Records supplied:

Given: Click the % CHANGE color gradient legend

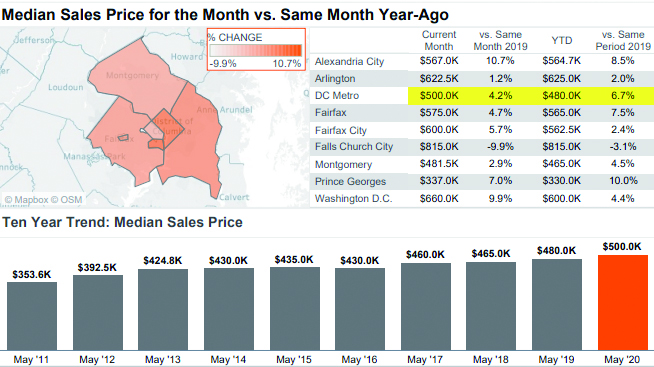Looking at the screenshot, I should pos(256,51).
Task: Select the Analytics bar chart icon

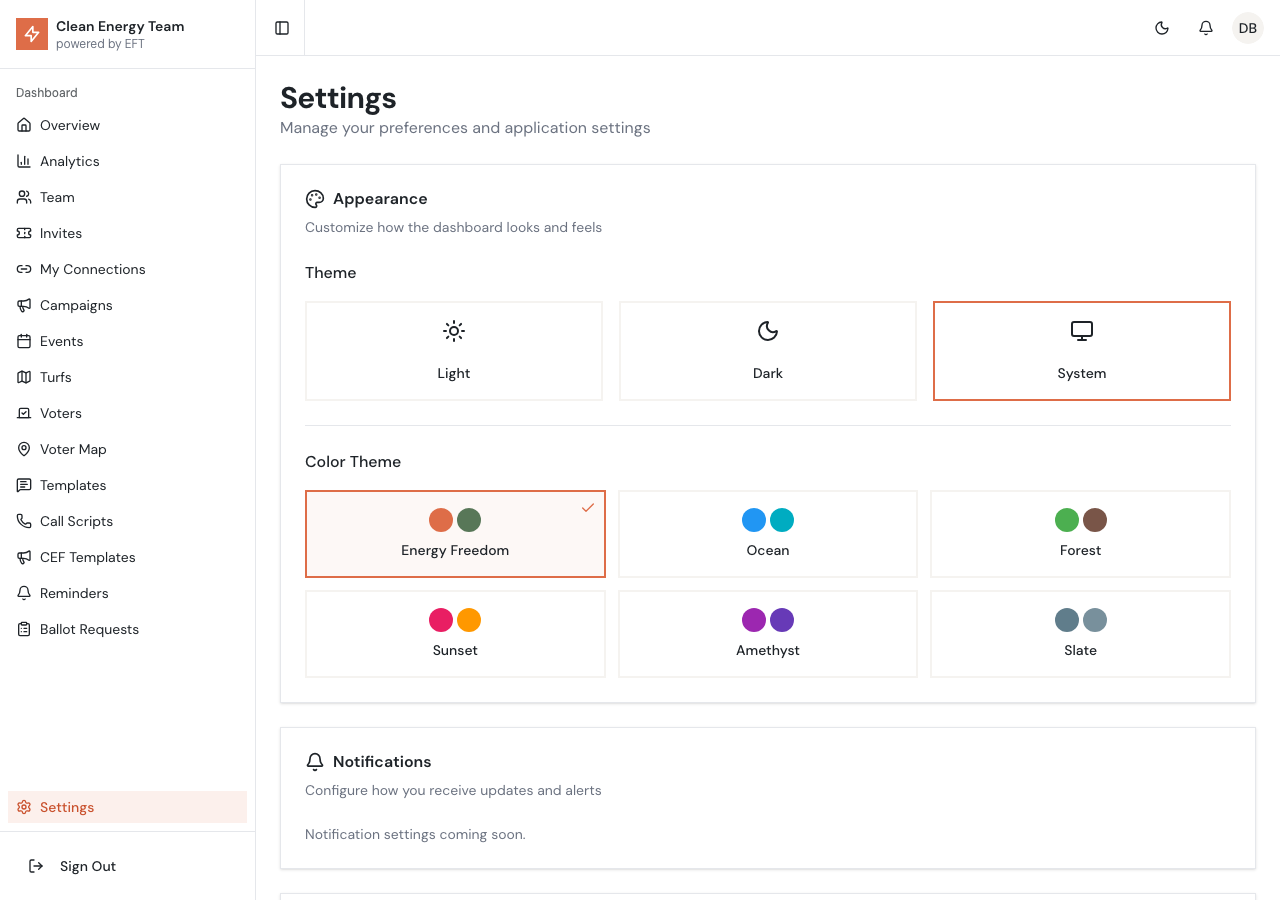Action: click(24, 161)
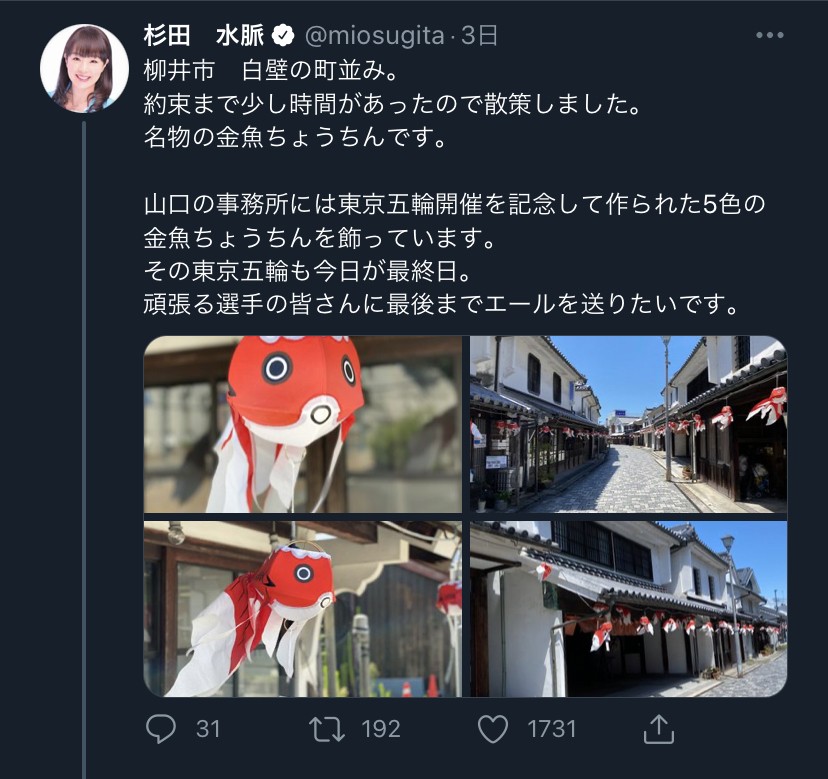
Task: Click the tweet line mentioning 東京五輪開催
Action: click(454, 204)

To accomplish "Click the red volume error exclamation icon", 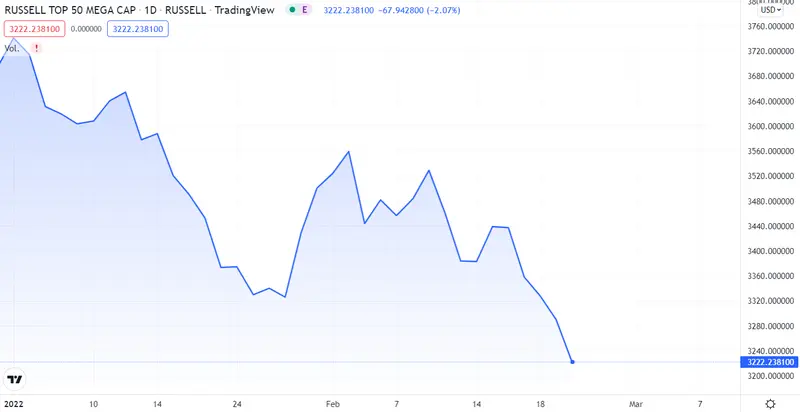I will (x=37, y=47).
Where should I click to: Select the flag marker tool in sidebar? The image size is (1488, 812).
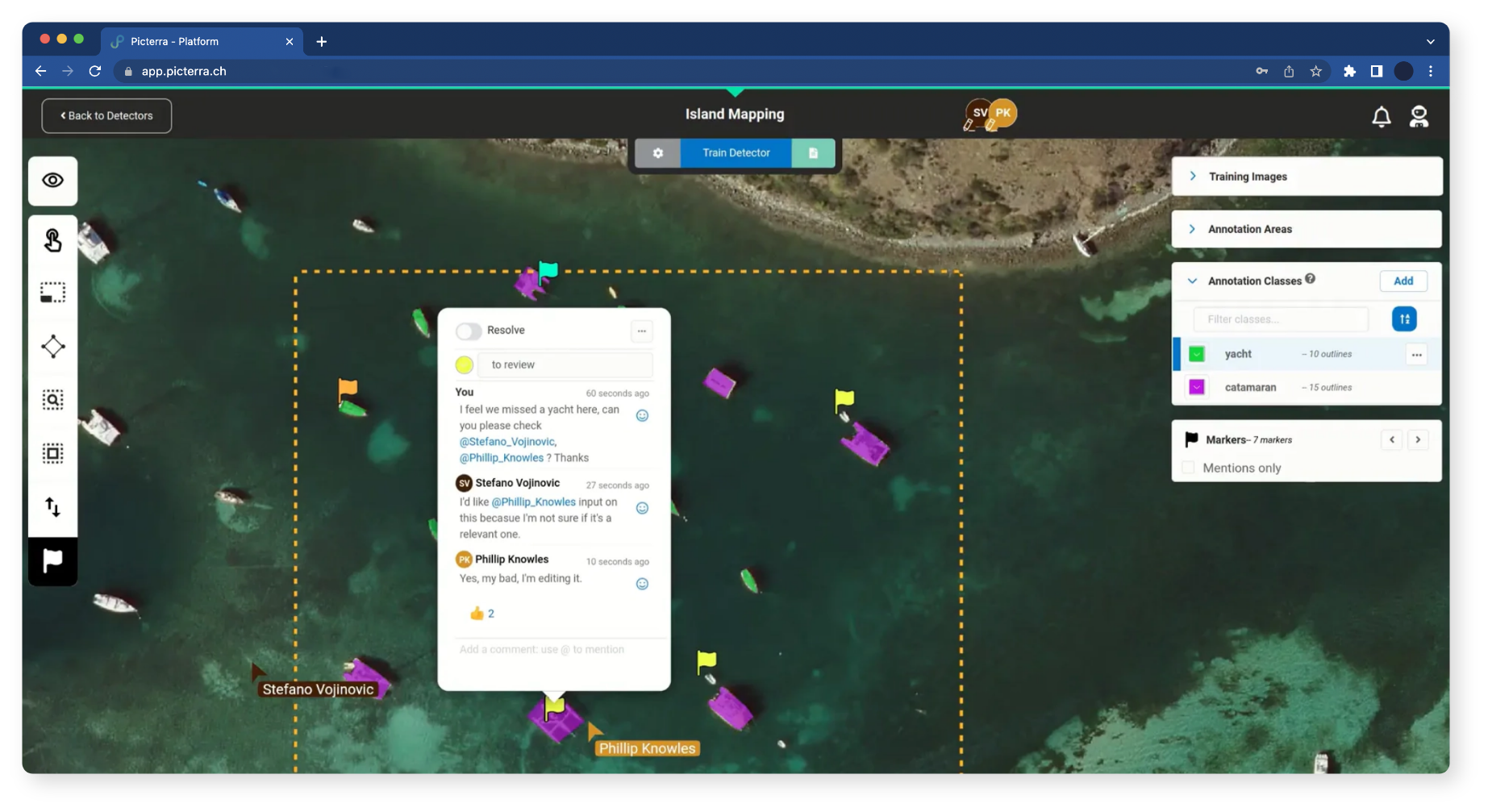click(52, 560)
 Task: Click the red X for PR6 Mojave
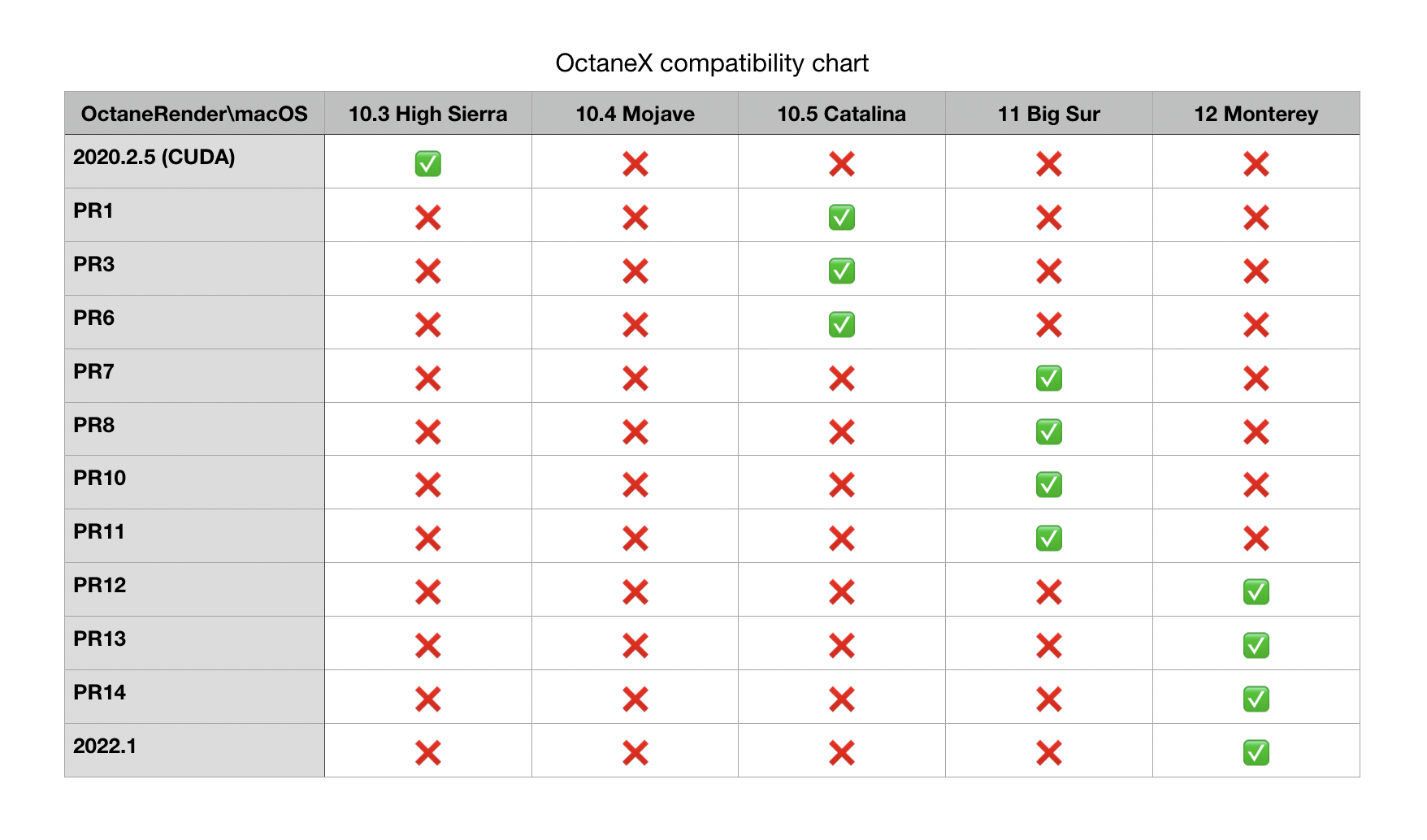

Exercise aim:
Please restate word for word the lines above, starting with the line that holds "Where should I" and ending with the final line of the records, while leaving out pictures.

Written response:
Where should I click to: Select the flag marker tool in sidebar? The image size is (1488, 812).
click(52, 560)
 Task: Click the red X for PR6 Mojave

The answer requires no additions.